Thursday, December 22, 2005

An Unwanted Journey: Day 0028 - Spirituality


Concentrating on the objective realities, the physical “stuff” of cancer and cancer treatment comes naturally to me. I crave information as a first line of defence in coping with cancer.

Why is this true for me? I don’t know. It could be a gender tendency as one of my friends proposed. Guys don’t want to talk the cancer out, as some women seem to do, they want to dig it out and the sooner the better. “Get me a knife and some bandages and I’ll be fine” seems to be the stereotype for male approaches to coping with cancer. But you can’t make the incision until you have the precise information you need to take action.

It may be because of the nature of the work I do. Information and technology and management of problems – well, cancer’s just another problem to be managed through good information and judicious use of technology – maybe.
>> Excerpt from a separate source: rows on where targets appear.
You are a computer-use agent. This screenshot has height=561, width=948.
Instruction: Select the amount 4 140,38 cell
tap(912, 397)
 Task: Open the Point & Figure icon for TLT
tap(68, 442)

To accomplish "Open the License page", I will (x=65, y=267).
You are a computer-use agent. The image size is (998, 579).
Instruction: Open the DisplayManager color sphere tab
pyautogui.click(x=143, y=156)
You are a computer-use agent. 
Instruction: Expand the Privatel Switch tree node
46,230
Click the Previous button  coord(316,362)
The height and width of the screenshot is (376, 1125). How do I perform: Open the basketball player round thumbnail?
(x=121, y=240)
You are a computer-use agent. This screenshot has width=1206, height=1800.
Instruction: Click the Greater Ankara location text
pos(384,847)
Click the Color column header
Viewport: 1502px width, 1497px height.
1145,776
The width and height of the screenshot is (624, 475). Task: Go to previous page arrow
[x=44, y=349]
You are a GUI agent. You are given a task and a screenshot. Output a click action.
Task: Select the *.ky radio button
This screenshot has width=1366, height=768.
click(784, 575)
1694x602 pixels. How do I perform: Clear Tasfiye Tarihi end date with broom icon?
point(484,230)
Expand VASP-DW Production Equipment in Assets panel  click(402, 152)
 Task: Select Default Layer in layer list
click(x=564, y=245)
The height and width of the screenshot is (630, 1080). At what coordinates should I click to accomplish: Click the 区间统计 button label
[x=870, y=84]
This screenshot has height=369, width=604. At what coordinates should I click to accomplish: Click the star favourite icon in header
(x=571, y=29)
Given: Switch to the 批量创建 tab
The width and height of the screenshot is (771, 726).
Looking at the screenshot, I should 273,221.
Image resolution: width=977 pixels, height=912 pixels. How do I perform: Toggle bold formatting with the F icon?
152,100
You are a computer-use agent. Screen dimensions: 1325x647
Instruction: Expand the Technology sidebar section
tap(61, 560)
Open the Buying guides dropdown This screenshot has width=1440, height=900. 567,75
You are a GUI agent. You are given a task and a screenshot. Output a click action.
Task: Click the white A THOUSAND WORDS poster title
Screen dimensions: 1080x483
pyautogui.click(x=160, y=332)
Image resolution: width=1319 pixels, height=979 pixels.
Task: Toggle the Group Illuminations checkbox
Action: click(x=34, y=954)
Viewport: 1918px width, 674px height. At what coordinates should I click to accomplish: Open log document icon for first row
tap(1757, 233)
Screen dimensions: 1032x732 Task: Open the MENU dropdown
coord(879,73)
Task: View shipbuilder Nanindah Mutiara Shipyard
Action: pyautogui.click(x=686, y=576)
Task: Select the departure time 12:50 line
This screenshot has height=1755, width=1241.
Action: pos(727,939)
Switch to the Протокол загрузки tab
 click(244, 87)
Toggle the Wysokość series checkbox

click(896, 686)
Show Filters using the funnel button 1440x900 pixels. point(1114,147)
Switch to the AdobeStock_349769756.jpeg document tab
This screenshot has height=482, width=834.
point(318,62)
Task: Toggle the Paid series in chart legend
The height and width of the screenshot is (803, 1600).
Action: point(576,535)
Or it may be because I’m not a member of Alcoholics Anonymous and don’t say the Serenity Prayer every week at meetings.

It could be because I don’t believe in God…or to be more precise…I don’t believe in theistic Christianity. I have no problems intellectually with non-theistic interpretations of any major world religion. But the key here is “non-theistic”. You can’t pray to a God who doesn’t exist! And you certainly can’t find comfort in a basket load of Bible verses whose underlying assumption is that some divine personality is overseeing and possibly intervening in human life, even to the cellular level that is the turf of cancer.

On the other hand, I understand why people pray for me and I greatly appreciate the sentiments and generosity that implies. It’s just not for me personally. I’m not praying about my cancer. I’m not asking God to make everything better or even to give me the grace to cope with whatever comes my way. Others can do that on my behalf if they want. But it makes no sense for me to pretend that I believe in a God who intervenes.

Spirit, on yet another hand, is something else entirely – ultimate concern, the god beyond God, “God as a verb” – these all have a great deal of potential both intellectually and emotionally for me.

This attitude of mine is, I have discovered, not a common response or coping mechanism when the diagnosis of cancer has been made. Over 90% of adults believe in God and over 70% say religion is a very important influence in their lives. For some, a diagnosis of cancer is the occasion for the discovery of faith in the God of the Bible. I do not quibble with those for whom such thoughts are comforting. But for me it is not so, nor would I ever hope that I would change in the face of serious illness or death. As Carl Sagan put it in an essay in March 1996 before he succumbed to bone marrow disease:

"Many of them have asked me how it is possible to face death without the certainty of an afterlife. I can only say that it hasn't been a problem. With reservations about 'feeble souls,' I share the view of a hero of mine, Albert Einstein: 'I cannot conceive of a god who rewards and punishes his creatures or has a will of the kind that we experience in ourselves. Neither can I--nor would I want to--conceive of an individual that survives his physical death. Let feeble souls, from fear or absurd egotism, cherish such thoughts. I am satisfied with the mystery of the eternity of life and a glimpse of the marvelous structure of the existing world, together with the devoted striving to comprehend a portion, be it ever so tiny, of the Reason that manifests itself in nature.'"

“Feeble souls” isn’t how I would put it, no matter how great a man I think Albert Einstein. But Einstein, Sagan, and people like Treya Wilber are the model for how I wish to approach life, illness, and death. If you want to know what I mean, then take a couple days and read Ken Wilber’s tribute to his wife Grace and Grit: Spirituality and Healing in the Life and Death of Treya Killam Wilber.